**Work to be completed**. Transcribe the following entries word for word; no picture is to appear in the copy.
Start of Material provided
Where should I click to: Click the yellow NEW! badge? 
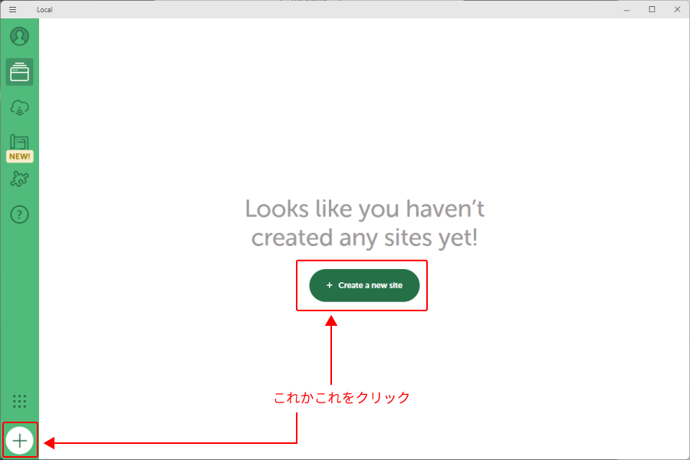19,156
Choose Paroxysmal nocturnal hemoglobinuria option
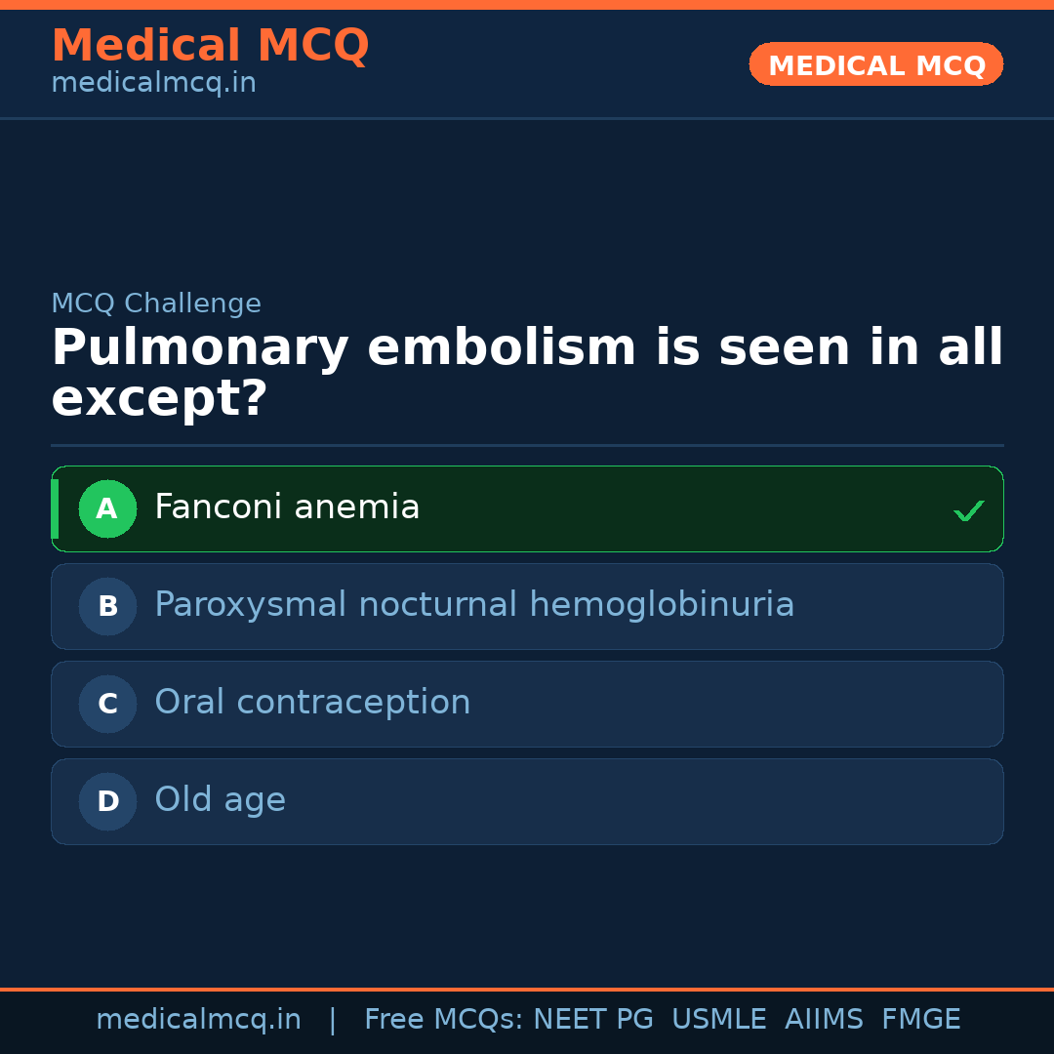1054x1054 pixels. (474, 605)
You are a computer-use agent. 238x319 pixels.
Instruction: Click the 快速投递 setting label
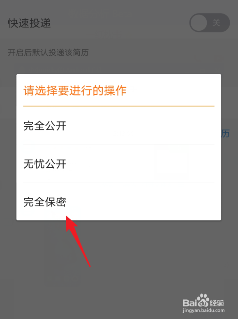pos(29,23)
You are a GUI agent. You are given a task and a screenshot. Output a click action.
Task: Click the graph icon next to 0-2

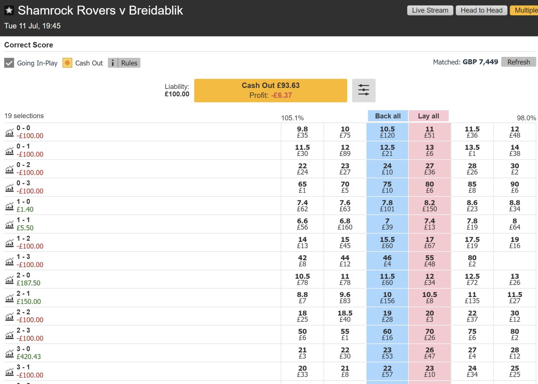point(9,169)
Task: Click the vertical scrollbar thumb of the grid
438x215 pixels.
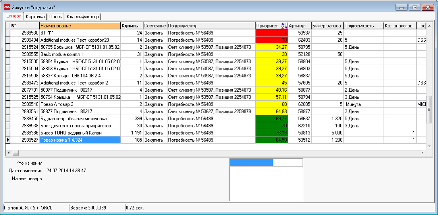Action: tap(429, 109)
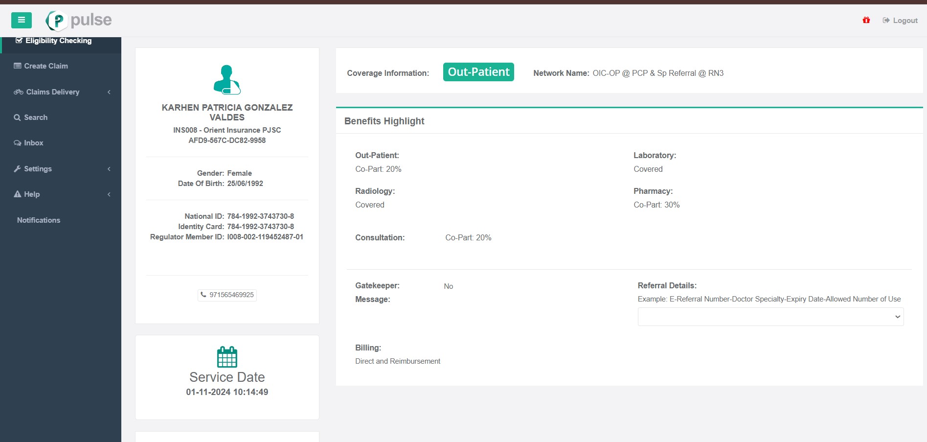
End of Material provided
**Result of this task**.
Where should I click to: Click the yellow NEW! badge? 
19,156
Choose Paroxysmal nocturnal hemoglobinuria option
1054x1054 pixels. (474, 605)
You are a computer-use agent. 238x319 pixels.
Instruction: Click the 快速投递 setting label
pos(29,23)
You are a GUI agent. You are given a task and a screenshot. Output a click action.
Task: Click the graph icon next to 0-2

point(9,169)
Task: Click the vertical scrollbar thumb of the grid
438x215 pixels.
Action: tap(429, 109)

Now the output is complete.